ここ数年、製造業や販売業の会社の方より建設業許可取得のご依頼をいただく機会が増えました。
一見、建設業とは何ら関係の無さそうな業種であり、実際に許可を取られた皆様も「まさか建設業許可を取得することになろうとは」と感じられているようです。
建設業法に詳しい方であれば何ら違和感のないことではあるのですが、製造した又は販売した製品を自社で搬入し設置を行う場合にはこれが建設工事に該当することがあり、結果として建設業許可を受けなくてはならない場合があります。
今回は、製造業者や販売業者の方々において、どのような場合に建設業許可を検討しなくてはならないのかについて解説します。

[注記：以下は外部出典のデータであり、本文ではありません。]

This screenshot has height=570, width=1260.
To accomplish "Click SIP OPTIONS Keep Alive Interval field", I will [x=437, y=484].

製造業者や販売業者が建設業許可を受けなくてはならない場合
建設業許可はその業界にいる方に限らず比較的、名の知られた許可であると認識しています。
しかし、名前は知られていてもどのような場合に許可が必要なのかといった具体的な内容までをご存知の方は少ないことでしょう。
この建設業許可ですが、実は、建設業を営む際に絶対的に必要となる許可ではありません。

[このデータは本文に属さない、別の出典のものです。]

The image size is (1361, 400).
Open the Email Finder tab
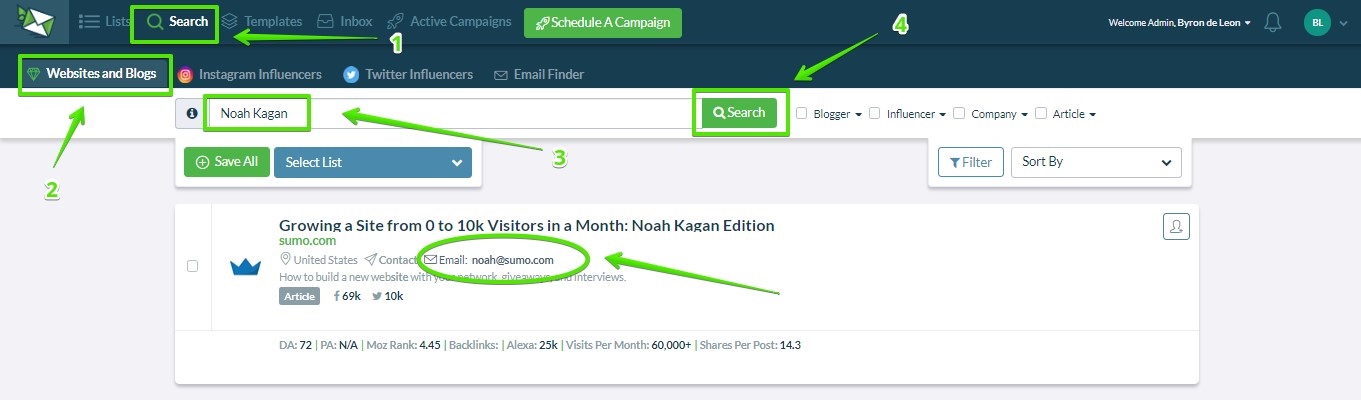coord(539,74)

運送業や不動産業などのように営業するのであれば必ず許可(不動産業は免許)を取らなければならない業種とは異なるのです。
それではどのような場合において許可を受ける必要があるかと言えば、500万円以上の建設工事を請負う場合に必須とされており、消費税や材料費などの全てを含めた総額にて判断をしています。

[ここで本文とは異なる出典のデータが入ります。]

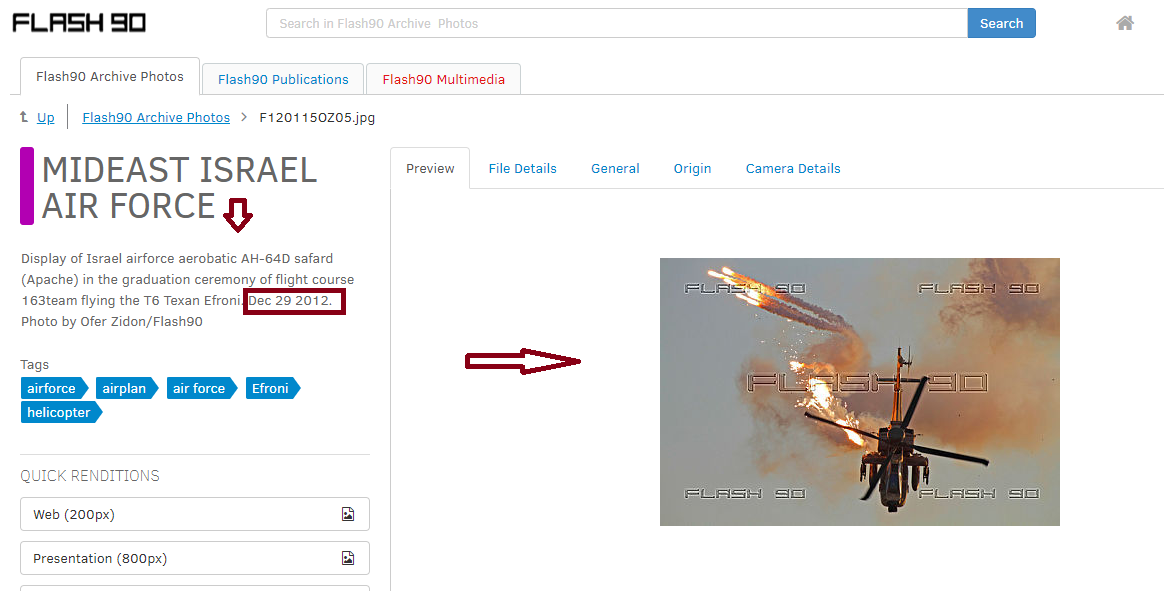Open the Flash90 Multimedia tab
The width and height of the screenshot is (1164, 591).
tap(443, 79)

例え、実質的な工事部分が10万円程度であっても、これに用いる材料等を含めた総額が500万円を上回るのであれば許可を受けなくてはならないと言うことです。
従って、機械などを製造する製造業者や、これらを販売する商社などが販売のみならず現地での設置工事をまとめて請負うとなれば、工場などにて使用する機械等の販売価格は最低でも数百万円はするものが多いでしょうから、実際のところその多くが許可の対象となるのではないでしょうか。
尚、実際の工事を別の会社(下請)が施工する場合においても、販売と合わせて契約を行うのであれば元請業者として建設業許可を受けなくてはなりませんので気をつけましょう。
なぜ急に建設業許可を意識するようになったのか
機械等の製造業者や販売業者が工場などでの設置工事をまとめて請負う形態は最近に始まったことではないようですが、当事者の誰もがまさか建設工事に該当するとも考えておらず、建設業許可が必要であるなど考えもしなかったようです。
大手を中心としたコンプライアンスへの取り組みの中で、自社はもちろんのこと取引先が法令を遵守しているのかといった点も随分と調査が進んだようです。
そして発注者より指摘を受け、早急な対応を求め我々のもとへのご依頼が増えているようです。
建設業許可を持っていない建設業者が500万円以上となる工事を請負った場合、請け負った建設業者は建設業法違反としてペナルティーを受けることとなりますが、建設業者同士の元請、下請の関係においては発注した側もペナルティーを受けることとなる非常に厳しい内容です。
お客様や関連する業者への迷惑を考えれば業界として建設業許可の取得を促進するのは当然の流れなのでしょう。